In his brief essay titled, “The Name of a Dog, or Natural Right,” [French philosopher, Emmanuel] Levinas turns to dogs.  The setting for his reflections is the [Nazi] prison camps that so systematically stripped him and others of their humanity.  Not only did the guards treat prisoners as disposable objects, but the townspeople did, too.  He tells of being marched back and forth from prison to worksite, passing the townspeople at gunpoint.  An ideology of hate had turned his captors into monsters, blind to the humanity of the prisoners, blind to their pain, intent only on forcing them to complete their backbreaking labor.

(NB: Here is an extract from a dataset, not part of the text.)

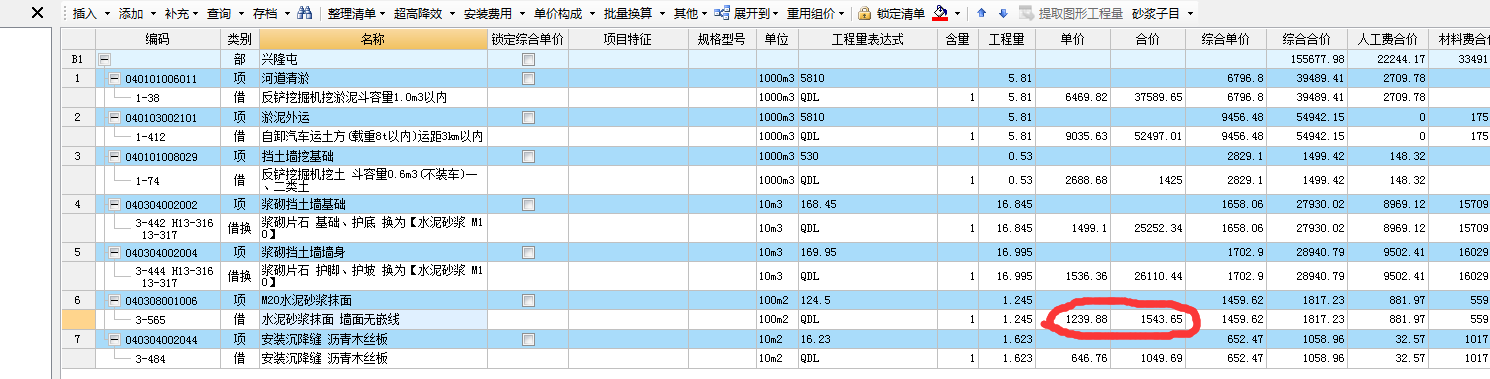Screen dimensions: 1490x379
Task: Click the lock icon beside 锁定清单
Action: [x=864, y=14]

          One day, however, on their march back to prison, a dog ran out from the woods and bounded up to the prisoners.  His tail wagging happily, the dog jumped up to lick their faces, bringing into their gray world a blur of energy, color, and affection.  ‘Though the dog had never seen the men before, it seemed to recognize them,’ Levinas said.  Even better, the dog seemed convinced that these broken, forlorn captives were amazing people.

          For two weeks, after their long hours of dehumanization, the same dog appeared in their midst with his happy greetings.  To the prisoners, Levinas recalled, the experience felt like drops of rain on a dirty, dusty land.  ‘For him,’ Levinas wrote of the dog, ‘There was no doubt that we were men.’  The dog’s joy was a kind of defibrillator to their souls, reawakening them to their true worth.

          In his essay, Levinas points out that the dog had no such reaction to a tree, and a very different response to a squirrel.  Yet when it saw a human being, the dog knew just what to do.  It celebrated what the guards and townspeople refused to acknowledge: the lowly prisoners were beautiful human beings.  The men responded, Levinas recalled, by giving their visitor a name: Bobby.  Reflecting on the events later, Levinas saw the naming as bearing witness to the shared bond between the dog and the prisoners.

          After two weeks, Bobby disappeared, never to return, but Levinas said the dog’s sacred work and witness remained, and the prisoners spoke of it often.  They knew they were persons of worth and beauty now, and no misery could take that truth away.[2]

          It’s not the fact of the dog’s love that speaks to me in this story; it’s the effect of it.  The love that was given humanized these prisoners whose diminishment had been the daily work of their captors.  The dog’s abounding love and affection restored their personhood, shined a light on their beauty and dignity, and gave them a lasting reminder of a truth their conditions sought to deny.

“Love one another as I have loved you.”  This is not to be confused with sentimentality.  This is not religious fluff.  This is the serious work of making others sacred.  And, it is the bold shift of allowing ourselves the grace to be loved first.  In all of this exchange that Advocate, that Friend and Holy Spirit, is made known and life is made beautiful.

 

 

 

 

 

 

 

 

 

 

 

 

 

 

 

[1]https://www.journeywithjesus.net/lectionary-essays/current-essay?id=2640

[2] Andrew Root, “The Grace of Dogs,” Kindle edition, page 119, 64%.